Lawrence Kesteloot said...

I have a similar observation about people who write "if (5 == i)" to avoid the possibility of writing a single equal sign. Linguistically that's wrong. You're not testing 5 to see if it's equal to i, you're testing i. Let the compiler warn you about the assignment bug.

Adam said...

Could you explain why this is wrong?

What situations are X or Y more error prone that the other?

Rearranging the two last lines in your member function will not change the behavior of your program, x is either bigger or smaller than t.key at that point. So why does this matter?

Rohan Sharma said...

Jon Bentley's Programming Pearls covers this quite well.

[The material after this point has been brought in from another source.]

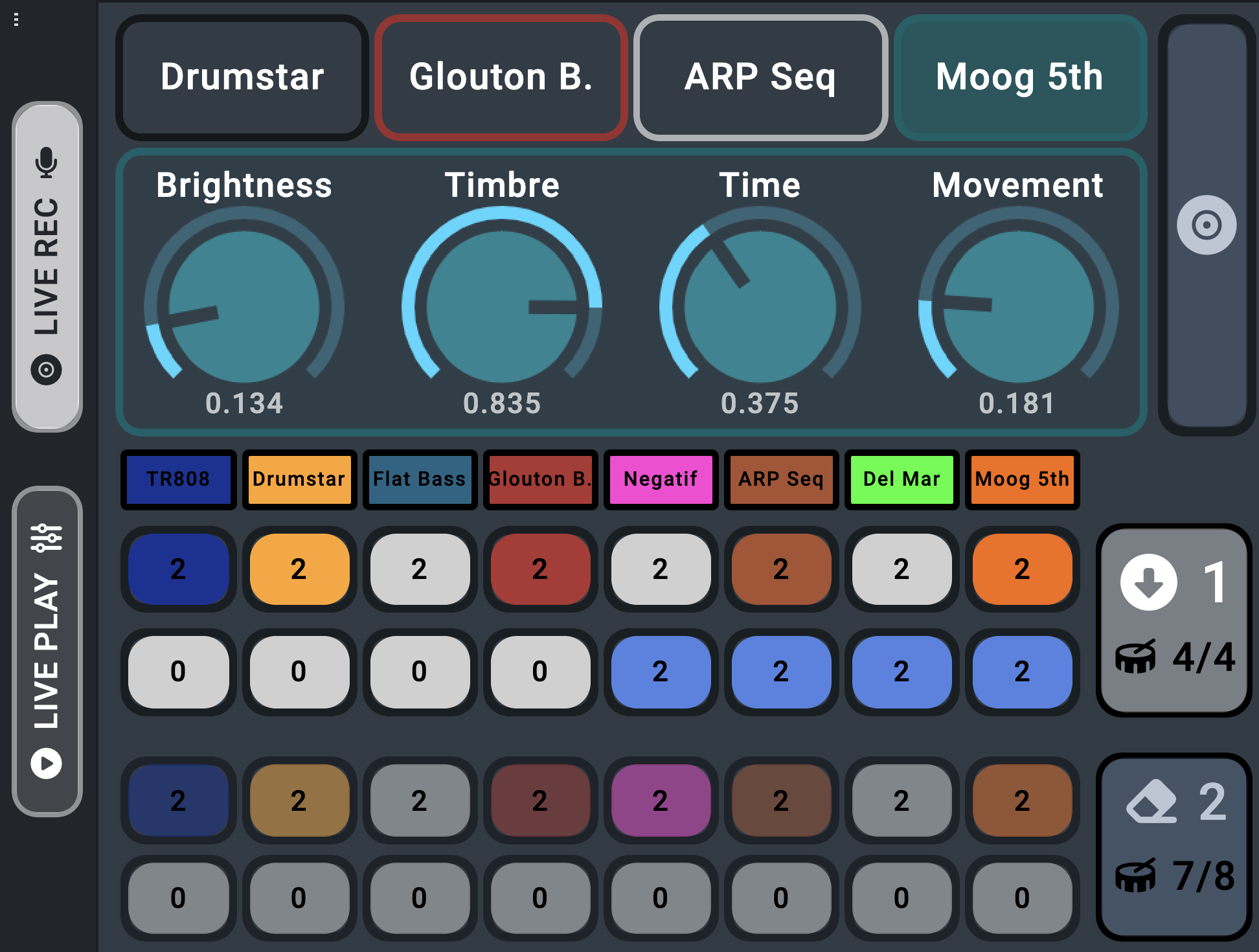
Task: Toggle the blue TR808 pad in the first row
Action: pyautogui.click(x=178, y=569)
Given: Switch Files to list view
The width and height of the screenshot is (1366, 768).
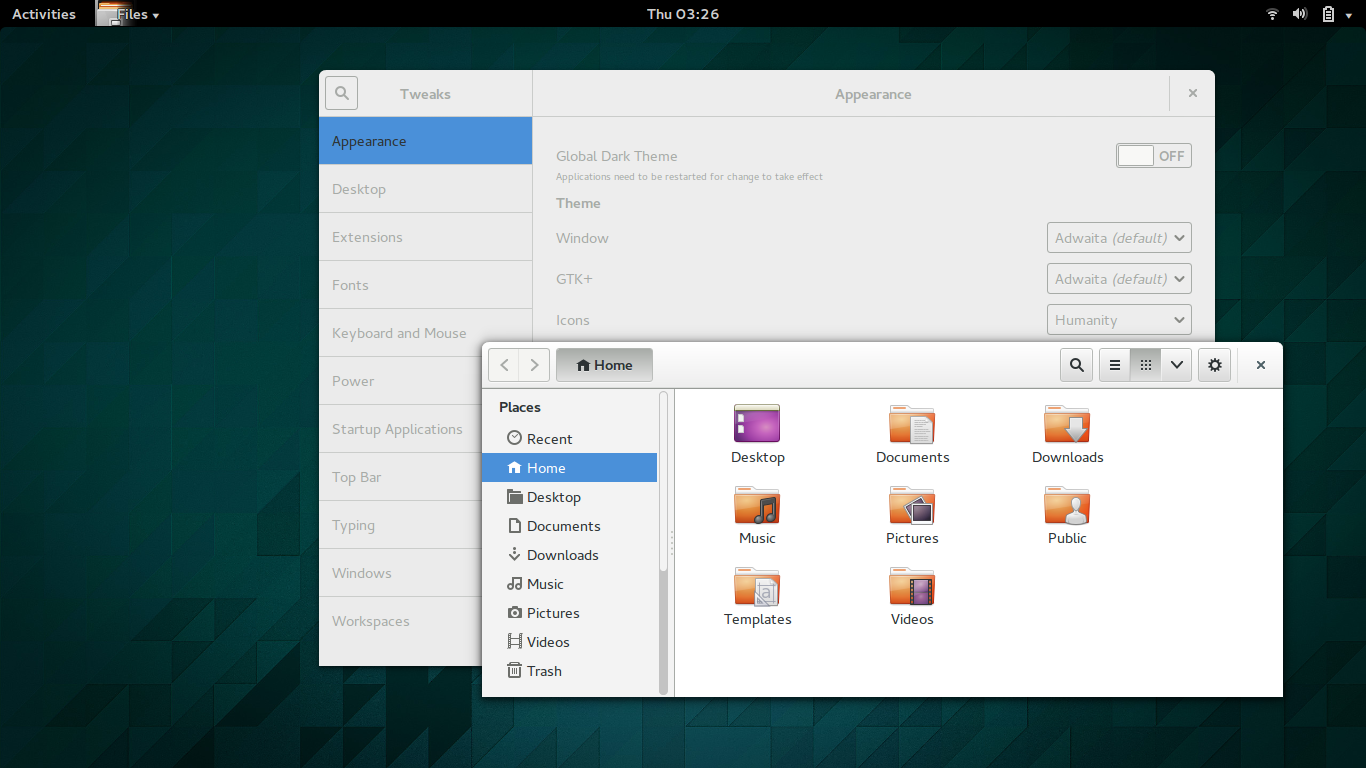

For instance, if you're writing a binary search, loop like this:

if x[mid] < t then low = mid + 1
if x[mid] = t then return mid
if x[mid] > t then high = mid - 1

It's pretty helpful to keep the invariant in mind. In the first case, x[mid] < t implies x[low] < x[low + 1] < x[low + 2] < ... < x[mid] < t, eliminating everything from x[low] to x[mid]. The third case just follows by symmetry.

Chris Okasaki said...

Adam: In this example, it's wrong because if t.key < x (ie, x > t.key), then the recursive call should be on t.right, not on t.left.

rgrig said...

@lawrence: Equals is symmetric while less-than is not. That makes it a different issue in this case. Also writing 5==x avoids bugs but doesn't lead to bugs as is the case for less-than. This also makes it a different issue.

Lawrence Kesteloot said...

@rgrig: I agree with you. My point is that (i == 5) and (5 == i) are not linguistically the same (Chris's point), and that the former is closer to the intent of the programmer.

John Clements said...
This comment has been removed by the author.
John Clements said...

I believe this is related to the way we parse english sentences; in particular, we group the verb & direct object together into the "verb phrase." In a similar way, I claim that

3 < 5

is (linguistically) parsed as

3 ( < 5)

... that is, 3 has the property of being less-than-five.

This also comes up when making the shift to prefix notation; many people will convert (3 < 5) into
(< 5 3), because they're reading the prefix form as "lessthanfive" applied to 3. In fact, this continues to be a problem even for experienced scheme & lisp programmers.

Unknown said...

I try to keep the things I'm comparing in "number line order": left to right from smallest to largest. I think this is something I picked up from the first edition of Code Complete ages ago.

As a result I hardly ever use > and >=.

Witek Baryluk said...

I always tend to use searched value to be on appropriate side, to know in which direction i need to traverse tree:

so:

function member(x,t) is
if t = null then false
if t.key = x then true
if x < t.key then member(x,t.left)
if t.key < x then member(x,t.right)

Witek Baryluk said...

There is also few possibilities of testing about equality, in loops.

for (i = 0; i < N; i++) ...

or

for (i = 0; i != N-1; i++)

the first one is in some sense safer. Eventually if by any incident in loop body we will jump beyond N it will terminate, but in second it will enter "infnite" loop.